§ **GIVEN PROBLEM**
Rewrite the records from the line containing "The width and height of the screenshot is (438, 246)." through the line containing "Action: 68,339", replacing "previous page" with "home page" and leaving everything else unchanged.

Records from a pointing dataset

______

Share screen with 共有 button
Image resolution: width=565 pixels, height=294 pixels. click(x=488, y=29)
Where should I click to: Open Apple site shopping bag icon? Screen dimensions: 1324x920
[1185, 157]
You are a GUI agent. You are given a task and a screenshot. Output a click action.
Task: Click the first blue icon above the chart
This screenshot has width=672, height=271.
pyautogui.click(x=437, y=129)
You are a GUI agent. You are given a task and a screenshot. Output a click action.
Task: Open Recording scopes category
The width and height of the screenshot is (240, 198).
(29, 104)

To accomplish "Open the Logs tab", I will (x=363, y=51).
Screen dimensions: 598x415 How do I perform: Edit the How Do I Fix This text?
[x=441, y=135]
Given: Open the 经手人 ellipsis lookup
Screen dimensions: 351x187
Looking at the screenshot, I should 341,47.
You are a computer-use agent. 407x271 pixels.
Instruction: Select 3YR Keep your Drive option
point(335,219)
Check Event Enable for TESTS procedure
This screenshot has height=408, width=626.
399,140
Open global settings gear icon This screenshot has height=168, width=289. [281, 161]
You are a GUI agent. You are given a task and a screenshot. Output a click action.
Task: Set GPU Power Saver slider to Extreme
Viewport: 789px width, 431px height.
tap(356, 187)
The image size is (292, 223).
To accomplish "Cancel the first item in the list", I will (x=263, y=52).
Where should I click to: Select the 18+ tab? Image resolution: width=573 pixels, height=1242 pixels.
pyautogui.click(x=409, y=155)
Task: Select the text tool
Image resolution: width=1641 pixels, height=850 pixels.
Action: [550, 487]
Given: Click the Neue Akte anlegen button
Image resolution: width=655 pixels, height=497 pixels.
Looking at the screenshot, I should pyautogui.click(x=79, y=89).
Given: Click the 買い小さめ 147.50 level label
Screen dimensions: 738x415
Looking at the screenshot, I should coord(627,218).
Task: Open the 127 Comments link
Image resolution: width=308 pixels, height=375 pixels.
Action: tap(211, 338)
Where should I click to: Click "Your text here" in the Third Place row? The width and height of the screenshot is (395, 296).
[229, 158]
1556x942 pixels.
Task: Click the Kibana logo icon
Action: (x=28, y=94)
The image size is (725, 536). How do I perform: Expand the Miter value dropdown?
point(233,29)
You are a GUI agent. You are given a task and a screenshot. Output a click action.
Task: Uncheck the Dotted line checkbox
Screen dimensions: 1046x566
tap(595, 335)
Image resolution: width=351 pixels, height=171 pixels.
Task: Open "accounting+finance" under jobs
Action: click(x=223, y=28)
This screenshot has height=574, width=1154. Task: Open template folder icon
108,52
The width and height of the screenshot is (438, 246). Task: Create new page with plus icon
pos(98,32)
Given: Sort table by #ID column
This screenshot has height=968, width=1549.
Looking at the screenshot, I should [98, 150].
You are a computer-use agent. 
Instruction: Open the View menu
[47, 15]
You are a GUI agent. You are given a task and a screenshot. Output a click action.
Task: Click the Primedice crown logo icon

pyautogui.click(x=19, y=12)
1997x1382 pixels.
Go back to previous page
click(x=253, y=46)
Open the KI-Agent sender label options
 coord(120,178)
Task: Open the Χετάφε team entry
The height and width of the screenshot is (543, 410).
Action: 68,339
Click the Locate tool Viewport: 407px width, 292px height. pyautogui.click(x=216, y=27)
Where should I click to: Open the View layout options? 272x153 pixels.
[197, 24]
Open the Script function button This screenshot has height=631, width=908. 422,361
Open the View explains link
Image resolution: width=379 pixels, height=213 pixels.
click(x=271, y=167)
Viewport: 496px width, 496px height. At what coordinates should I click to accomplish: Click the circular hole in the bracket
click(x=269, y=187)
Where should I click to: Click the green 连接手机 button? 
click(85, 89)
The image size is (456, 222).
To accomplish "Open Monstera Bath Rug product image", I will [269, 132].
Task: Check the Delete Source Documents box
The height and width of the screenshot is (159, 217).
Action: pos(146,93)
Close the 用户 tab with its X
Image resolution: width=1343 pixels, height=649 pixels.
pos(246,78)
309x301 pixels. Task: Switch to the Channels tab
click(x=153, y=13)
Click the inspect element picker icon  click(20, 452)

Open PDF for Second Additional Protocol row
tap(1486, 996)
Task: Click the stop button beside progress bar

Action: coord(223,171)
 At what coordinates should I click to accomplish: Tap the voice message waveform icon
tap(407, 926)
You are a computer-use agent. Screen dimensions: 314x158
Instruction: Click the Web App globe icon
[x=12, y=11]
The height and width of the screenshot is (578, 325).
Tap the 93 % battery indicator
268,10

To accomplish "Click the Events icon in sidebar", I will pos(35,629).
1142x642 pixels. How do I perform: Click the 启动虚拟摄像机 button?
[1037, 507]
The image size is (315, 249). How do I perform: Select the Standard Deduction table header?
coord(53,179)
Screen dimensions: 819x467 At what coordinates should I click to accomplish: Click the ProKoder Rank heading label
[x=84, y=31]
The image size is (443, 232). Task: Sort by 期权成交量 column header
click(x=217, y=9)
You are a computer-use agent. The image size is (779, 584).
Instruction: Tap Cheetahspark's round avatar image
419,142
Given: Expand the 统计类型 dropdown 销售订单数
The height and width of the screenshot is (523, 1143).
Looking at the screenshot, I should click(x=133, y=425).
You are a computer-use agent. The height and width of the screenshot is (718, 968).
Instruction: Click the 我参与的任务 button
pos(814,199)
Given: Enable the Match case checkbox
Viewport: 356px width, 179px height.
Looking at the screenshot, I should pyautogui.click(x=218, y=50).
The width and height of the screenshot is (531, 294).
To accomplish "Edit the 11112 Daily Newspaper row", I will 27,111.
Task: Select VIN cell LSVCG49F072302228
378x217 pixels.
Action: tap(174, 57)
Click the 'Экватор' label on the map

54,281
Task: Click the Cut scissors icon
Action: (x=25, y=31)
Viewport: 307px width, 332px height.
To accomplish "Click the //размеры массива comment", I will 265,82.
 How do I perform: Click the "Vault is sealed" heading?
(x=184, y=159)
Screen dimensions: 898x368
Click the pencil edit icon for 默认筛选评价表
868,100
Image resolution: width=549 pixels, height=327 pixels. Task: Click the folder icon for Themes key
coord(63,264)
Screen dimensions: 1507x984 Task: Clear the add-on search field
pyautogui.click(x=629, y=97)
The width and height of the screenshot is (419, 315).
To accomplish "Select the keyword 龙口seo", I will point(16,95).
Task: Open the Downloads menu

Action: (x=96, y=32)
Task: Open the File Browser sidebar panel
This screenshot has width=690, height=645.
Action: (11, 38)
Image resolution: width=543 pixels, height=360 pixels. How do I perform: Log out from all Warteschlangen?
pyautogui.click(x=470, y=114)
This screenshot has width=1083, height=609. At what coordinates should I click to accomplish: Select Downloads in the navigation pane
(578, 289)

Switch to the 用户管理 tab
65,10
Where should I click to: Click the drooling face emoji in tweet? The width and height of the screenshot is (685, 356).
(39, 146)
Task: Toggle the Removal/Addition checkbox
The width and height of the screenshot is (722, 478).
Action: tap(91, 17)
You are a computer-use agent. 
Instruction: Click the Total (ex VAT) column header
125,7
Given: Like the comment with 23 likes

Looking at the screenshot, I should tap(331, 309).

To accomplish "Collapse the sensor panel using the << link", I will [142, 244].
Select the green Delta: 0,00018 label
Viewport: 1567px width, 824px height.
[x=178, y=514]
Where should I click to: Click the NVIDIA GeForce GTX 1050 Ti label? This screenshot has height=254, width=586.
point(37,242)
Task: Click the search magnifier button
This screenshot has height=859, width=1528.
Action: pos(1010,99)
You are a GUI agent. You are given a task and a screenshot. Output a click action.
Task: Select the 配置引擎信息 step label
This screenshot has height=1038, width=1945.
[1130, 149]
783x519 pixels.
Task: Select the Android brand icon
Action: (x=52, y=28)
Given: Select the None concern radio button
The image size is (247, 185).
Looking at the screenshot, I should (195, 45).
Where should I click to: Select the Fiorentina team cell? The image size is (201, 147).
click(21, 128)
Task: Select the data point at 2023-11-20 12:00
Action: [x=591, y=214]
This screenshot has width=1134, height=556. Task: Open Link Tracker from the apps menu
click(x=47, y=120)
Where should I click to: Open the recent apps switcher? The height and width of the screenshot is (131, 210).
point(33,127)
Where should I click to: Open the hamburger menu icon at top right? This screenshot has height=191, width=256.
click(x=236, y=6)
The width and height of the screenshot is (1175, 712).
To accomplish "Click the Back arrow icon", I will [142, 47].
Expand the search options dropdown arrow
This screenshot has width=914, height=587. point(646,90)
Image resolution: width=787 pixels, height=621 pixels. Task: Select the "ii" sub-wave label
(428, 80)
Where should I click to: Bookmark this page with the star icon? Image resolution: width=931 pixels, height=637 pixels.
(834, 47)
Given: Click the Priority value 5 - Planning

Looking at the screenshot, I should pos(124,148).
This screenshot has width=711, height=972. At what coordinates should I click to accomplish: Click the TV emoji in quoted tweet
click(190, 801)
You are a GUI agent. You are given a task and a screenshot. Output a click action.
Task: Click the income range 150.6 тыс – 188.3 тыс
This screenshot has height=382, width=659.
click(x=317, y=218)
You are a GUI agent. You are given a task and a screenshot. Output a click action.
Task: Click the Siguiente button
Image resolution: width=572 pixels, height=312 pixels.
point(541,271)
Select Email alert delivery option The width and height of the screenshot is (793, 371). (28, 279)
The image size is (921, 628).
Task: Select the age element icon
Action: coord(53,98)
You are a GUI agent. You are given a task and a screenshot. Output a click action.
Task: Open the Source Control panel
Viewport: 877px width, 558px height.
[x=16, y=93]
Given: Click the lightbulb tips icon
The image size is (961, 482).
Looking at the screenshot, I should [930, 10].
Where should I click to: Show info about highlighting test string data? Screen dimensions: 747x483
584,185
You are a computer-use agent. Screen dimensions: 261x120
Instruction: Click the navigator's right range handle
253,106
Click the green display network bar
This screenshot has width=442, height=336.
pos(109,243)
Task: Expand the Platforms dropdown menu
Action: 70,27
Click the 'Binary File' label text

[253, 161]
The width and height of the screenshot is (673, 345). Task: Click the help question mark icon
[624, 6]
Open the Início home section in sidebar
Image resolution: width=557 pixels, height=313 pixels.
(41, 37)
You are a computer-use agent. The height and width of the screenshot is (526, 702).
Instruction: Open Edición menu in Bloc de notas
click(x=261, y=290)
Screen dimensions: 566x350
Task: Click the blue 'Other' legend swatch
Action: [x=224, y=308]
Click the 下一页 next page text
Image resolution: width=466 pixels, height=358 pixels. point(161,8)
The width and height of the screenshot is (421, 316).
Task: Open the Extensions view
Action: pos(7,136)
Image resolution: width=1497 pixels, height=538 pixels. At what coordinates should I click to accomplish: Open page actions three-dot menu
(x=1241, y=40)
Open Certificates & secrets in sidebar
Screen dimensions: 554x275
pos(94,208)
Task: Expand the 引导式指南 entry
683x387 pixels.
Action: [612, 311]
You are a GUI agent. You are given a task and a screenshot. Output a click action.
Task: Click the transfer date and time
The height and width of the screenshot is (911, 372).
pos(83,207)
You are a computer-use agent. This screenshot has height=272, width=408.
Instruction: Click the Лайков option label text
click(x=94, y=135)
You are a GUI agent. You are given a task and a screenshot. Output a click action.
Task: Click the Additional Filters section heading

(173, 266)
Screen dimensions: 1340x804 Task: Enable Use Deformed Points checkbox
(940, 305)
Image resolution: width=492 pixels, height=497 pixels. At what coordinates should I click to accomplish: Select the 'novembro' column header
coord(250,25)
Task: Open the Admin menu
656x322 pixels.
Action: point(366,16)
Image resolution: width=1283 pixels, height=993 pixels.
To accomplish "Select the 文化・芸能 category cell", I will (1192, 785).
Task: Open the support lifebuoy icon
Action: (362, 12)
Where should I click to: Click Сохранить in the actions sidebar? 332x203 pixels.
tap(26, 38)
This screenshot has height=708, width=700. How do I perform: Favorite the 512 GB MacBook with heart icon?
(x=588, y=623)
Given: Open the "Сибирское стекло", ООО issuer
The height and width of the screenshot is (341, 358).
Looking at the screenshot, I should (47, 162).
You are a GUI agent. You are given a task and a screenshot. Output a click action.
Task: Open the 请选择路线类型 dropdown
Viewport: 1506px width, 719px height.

______

§ **EXERCISE OUTPUT**
The width and height of the screenshot is (438, 246). Task: Create new page with plus icon
pos(98,32)
Given: Sort table by #ID column
This screenshot has height=968, width=1549.
Looking at the screenshot, I should [98, 150].
You are a computer-use agent. 
Instruction: Open the View menu
[47, 15]
You are a GUI agent. You are given a task and a screenshot. Output a click action.
Task: Click the Primedice crown logo icon

pyautogui.click(x=19, y=12)
1997x1382 pixels.
Go back to home page
click(x=253, y=46)
Open the KI-Agent sender label options
 coord(120,178)
Task: Open the Χετάφε team entry
The height and width of the screenshot is (543, 410).
Action: 68,339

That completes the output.